Why You Need to Do Plank Walkouts

From Men's Health

Lee Boyce is a Toronto-based strength coach who helps clients and athletes reach strength and conditioning, sports performance, and hypertrophy goals. In his new column, Basics Made Better, he'll help you tweak classic exercises to squeeze out even more muscle gain. Follow him on Instagram.

One of the most celebrated movements in core training is also one of the toughest and most demanding: The ab wheel rollout. The reason it’s so effective is because it trains the core through what’s called “anti-extension.” Essentially, that means your abs are protecting your spine from arching, something that’s critical when you lift heavy weights overhead.

Yes, your lower back is capable of arching, but you should always get to control that. Bracing with your entire core (from abs to lower back muscles to obliques) is how you do that and maintain your neutral spine. Rollouts challenge you to brace under ever-increasing tension, and, when done correctly, they’re a terrific ab move.

But there are reasons to not rely on rollouts, plenty of them. First and foremost, for most people, the ab wheel rollout can be too difficult to actually do without arching. The rolling wheel can easily “get away” from you, so you lose control over part of the range of motion.

The second issue is even more critical: You want to train this bracing as a movement that connects your whole body, from toes up through shoulders. In a perfect world, that would mean doing a version that had you on your toes, perhaps starting in a pushup position. Most people aren’t strong enough to do this move from their toes, so they settle onto their knees.
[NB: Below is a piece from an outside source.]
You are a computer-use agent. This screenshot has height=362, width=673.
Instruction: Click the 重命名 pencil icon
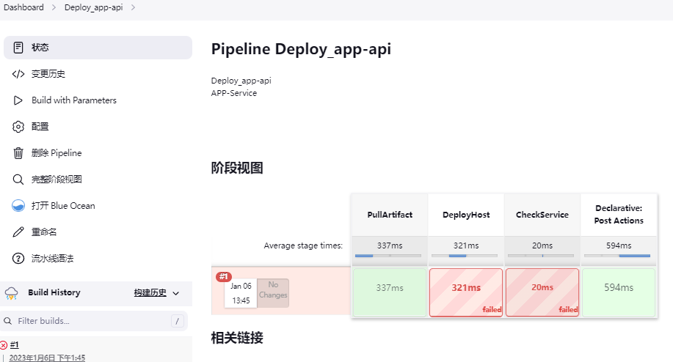[x=18, y=232]
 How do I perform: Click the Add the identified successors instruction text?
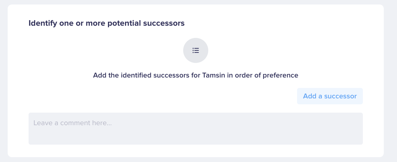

Especially if you’re a heavier lifter, this is your reality, and it’s just not training you as effectively as you might want.

Lastly, holding a narrow ab wheel with small handles can be just plain uncomfortable. If you don’t have mobile shoulders, that’s especially true, since the wheel forces your arms close, not the ideal position for your overhead movements.

Enter the plank walkout, a progression of the classic plank and an excellent substitute movement for the ab wheel rollout. Using the hands to walk your torso parallel to the ground creates a few unique benefits where the ab wheel falls short. First and foremost, this is now and equipment-free, go-anywhere move (hotel workouts!). Second, it lets you focus on training anti-extension correctly, with a flat spine, taking your time to walk out instead of battling that racing wheel. That’s a big deal.

Lastly, you have more control over the entire motion. Again, you’re no longer a prisoner of that wheel.

Here’s the how-to:

  1. Start in plank position, hands flat on the floor in front of you. It’s OK of your back rounds and your knees bend a bit.

  2. Keeping the feet in the same place, begin walking the hands out away from your feet. As you get further out, let your heels raise so you’re on your tiptoes.

  3. As you approach and move past a pushup position with your hands, be sure to keep the glutes squeezed and the abs engaged. That will help you maintain a neutral spine.

  4. Stop when you’ve reached as far into extension as you can. This will be different for everyone. You’ve gone too far if you feel your lower back muscles instead of your ab muscles.

  5. Hold in this extended plank position for 3 seconds. Then reverse the movement by walking your hands back to your feet. Stand up, then begin the next rep.

  6. Do 3 sets of 5 to 8 reps.

If the name of the game is safety, while still attacking your trunk in one of the best ways possible, then look no further. As a bonus, you can expect a mean deltoid and triceps burn from putting your arms to work on these hand walks, so you can double your benefits.